Strategy (Normalization of Input Features)

In Machine Learning, it is a very common practice to always perform normalization of input features (in the case of images, every pixel is thought of as a feature). In particular, it is important to center your data by subtracting the mean from every feature. In the case of images, this corresponds to computing a mean image across the training images and subtracting it from every image to get images where the pixels range from approximately [-127 … 127]. Further common preprocessing is to scale each input feature so that its values range from [-1, 1]. Of these, zero mean centering is arguably more important but we will talk about it later.

Multiclass Support Vector Machine (SVM) Loss¶

The SVM loss is set up so that the SVM “wants” the correct class for each image to have a score higher than the incorrect classes by some fixed margin \(\Delta\).

Definition (SVM Loss)

Recall that for the i-th example we are given the pixels of image \(x_i\) and the label \(y_i\) that specifies the index of the correct class. The score function takes the pixels and computes the vector \(f(x_i, W)\) of class scores, which we will abbreviate to \(\mathbf{s}\) (short for scores). For example, the score for the j-th class is the j-th element: \(s_j = f(x_i, W)_j\). The Multiclass SVM loss for the i-th example is then formalized as follows:

\[ L_i = \sum_{j \ne y_i} \max(0, s_j - s_{y_i} + \Delta) \]

Note that in this particular module we are working with linear score functions \(( f(x_i; W) = W x_i )\), so we can also rewrite the loss function in this equivalent form:

\[ L_i = \sum_{j \ne y_i} \max(0, \mathbf{w}_j^T x_i - \mathbf{w}_{y_i}^T x_i + \Delta) \]

where \(\mathbf{w}_j\) is the j-th row of \(W\) reshaped as a column. However, this will not necessarily be the case once we start to consider more complex forms of the score function \(f\).

Example (Example of SVM Loss)

* _WORK INSTRUCTIONS_
In the passage on input normalization and SVM loss, please state the range to which further common preprocessing scales each input feature.

* _Entries taken from a collection_
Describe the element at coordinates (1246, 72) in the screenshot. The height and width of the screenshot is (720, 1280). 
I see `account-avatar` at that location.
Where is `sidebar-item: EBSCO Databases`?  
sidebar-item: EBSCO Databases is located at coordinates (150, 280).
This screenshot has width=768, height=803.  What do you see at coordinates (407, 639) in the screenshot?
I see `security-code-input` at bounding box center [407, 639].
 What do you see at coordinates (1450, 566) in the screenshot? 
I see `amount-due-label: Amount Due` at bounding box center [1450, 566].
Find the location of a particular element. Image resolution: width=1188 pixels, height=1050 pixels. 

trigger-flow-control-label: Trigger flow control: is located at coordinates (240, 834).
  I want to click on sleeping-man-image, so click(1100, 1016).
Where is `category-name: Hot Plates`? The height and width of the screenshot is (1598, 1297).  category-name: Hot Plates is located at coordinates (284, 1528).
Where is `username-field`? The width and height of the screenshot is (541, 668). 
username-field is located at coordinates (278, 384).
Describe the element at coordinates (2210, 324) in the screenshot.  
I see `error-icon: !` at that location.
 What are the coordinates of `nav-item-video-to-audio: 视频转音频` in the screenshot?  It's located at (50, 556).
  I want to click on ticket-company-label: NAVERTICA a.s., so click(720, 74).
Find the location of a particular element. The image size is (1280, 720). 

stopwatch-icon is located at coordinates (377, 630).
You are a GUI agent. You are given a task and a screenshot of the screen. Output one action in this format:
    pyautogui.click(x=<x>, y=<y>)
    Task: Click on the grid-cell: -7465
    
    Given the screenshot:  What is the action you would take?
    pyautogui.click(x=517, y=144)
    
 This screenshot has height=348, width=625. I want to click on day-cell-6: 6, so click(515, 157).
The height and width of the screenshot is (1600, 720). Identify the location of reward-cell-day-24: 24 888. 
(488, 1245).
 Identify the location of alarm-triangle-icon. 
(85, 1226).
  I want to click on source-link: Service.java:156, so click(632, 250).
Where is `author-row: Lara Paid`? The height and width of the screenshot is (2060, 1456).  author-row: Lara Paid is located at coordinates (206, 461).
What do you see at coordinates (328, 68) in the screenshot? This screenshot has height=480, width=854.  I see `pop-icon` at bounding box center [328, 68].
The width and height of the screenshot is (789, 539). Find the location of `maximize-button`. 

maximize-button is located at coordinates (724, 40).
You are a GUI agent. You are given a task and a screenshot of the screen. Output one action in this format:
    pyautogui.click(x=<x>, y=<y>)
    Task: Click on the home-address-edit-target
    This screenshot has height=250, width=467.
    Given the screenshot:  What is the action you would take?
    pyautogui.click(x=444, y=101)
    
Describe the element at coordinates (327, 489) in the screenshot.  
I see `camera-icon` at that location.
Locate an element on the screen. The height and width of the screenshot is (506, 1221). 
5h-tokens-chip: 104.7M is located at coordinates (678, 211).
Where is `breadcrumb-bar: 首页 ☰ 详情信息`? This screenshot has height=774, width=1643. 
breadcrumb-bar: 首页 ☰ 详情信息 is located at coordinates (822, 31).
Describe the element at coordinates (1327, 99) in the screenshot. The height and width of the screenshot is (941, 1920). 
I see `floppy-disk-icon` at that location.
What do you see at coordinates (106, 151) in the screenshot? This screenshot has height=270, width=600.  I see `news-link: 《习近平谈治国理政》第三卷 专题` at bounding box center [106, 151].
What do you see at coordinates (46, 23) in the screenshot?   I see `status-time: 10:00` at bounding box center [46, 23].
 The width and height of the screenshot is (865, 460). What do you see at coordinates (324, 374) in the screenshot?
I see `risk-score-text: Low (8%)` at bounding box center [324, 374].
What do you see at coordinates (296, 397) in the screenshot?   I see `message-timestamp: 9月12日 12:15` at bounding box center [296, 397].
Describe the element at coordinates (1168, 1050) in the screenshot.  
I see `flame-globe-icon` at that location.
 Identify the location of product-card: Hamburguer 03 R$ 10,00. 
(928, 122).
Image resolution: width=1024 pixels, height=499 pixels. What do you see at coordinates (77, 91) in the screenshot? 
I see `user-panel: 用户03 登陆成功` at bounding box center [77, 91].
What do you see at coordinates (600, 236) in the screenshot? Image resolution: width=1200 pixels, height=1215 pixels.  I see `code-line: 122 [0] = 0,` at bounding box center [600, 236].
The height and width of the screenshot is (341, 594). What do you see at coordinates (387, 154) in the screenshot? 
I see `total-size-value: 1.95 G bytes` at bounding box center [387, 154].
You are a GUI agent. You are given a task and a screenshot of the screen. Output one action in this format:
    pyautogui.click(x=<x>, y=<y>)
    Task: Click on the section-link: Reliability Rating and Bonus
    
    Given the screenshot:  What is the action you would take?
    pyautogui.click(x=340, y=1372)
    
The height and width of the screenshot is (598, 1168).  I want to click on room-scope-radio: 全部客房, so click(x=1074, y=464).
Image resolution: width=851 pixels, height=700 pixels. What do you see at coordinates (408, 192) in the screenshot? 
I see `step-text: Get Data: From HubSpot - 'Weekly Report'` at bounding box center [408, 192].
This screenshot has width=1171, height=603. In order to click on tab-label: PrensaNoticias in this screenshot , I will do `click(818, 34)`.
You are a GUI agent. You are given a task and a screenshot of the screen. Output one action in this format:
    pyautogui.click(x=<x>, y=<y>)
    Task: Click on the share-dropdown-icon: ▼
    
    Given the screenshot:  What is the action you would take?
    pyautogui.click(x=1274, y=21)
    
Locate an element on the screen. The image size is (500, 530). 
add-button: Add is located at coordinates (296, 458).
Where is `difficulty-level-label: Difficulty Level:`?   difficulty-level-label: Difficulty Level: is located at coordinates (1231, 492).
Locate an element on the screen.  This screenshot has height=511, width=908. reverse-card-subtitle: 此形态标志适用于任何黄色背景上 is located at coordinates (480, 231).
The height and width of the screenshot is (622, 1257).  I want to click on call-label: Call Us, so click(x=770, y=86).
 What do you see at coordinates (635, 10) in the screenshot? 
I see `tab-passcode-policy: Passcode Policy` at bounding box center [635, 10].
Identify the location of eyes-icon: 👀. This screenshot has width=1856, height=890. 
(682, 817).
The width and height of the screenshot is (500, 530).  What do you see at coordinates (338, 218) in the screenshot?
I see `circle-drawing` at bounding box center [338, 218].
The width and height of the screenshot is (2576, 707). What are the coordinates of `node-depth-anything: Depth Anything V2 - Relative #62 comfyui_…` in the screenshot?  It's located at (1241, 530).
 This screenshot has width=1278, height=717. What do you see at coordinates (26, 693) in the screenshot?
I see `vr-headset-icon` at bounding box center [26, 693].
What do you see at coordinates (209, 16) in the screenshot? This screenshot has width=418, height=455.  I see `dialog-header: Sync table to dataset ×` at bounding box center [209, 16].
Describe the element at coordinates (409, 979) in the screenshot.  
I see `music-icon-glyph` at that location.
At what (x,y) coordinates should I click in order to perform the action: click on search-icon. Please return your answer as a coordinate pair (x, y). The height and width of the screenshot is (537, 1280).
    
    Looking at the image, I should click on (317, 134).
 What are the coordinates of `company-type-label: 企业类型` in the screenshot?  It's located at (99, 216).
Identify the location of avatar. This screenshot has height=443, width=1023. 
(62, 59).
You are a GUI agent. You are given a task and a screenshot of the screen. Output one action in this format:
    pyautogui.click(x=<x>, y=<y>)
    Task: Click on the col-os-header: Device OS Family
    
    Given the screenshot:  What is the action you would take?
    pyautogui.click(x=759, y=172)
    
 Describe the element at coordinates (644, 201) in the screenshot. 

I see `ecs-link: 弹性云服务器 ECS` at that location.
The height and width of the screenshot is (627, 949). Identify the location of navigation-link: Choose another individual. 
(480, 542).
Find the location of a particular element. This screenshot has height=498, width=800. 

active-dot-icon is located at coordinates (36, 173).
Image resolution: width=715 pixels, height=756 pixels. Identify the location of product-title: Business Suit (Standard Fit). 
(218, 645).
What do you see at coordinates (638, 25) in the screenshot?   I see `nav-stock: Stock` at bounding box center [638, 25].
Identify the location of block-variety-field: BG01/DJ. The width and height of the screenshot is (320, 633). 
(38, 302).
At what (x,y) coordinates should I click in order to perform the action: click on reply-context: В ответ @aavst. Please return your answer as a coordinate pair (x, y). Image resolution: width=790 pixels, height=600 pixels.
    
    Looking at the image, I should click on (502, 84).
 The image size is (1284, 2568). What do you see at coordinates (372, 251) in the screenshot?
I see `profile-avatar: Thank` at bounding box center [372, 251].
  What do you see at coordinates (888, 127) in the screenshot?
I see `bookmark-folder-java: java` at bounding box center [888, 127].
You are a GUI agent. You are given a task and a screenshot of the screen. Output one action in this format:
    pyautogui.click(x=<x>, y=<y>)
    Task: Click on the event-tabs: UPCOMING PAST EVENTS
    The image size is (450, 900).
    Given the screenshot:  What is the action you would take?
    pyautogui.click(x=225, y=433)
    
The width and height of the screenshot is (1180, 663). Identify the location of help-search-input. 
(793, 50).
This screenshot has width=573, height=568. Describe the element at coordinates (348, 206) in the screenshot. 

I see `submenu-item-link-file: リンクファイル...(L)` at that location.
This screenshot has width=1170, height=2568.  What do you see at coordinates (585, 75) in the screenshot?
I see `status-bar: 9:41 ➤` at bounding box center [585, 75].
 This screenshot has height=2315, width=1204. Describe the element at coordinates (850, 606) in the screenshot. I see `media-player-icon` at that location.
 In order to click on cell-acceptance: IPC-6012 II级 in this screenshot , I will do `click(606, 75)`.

* _REPLY_
Each input feature is scaled so that its values range from [-1, 1].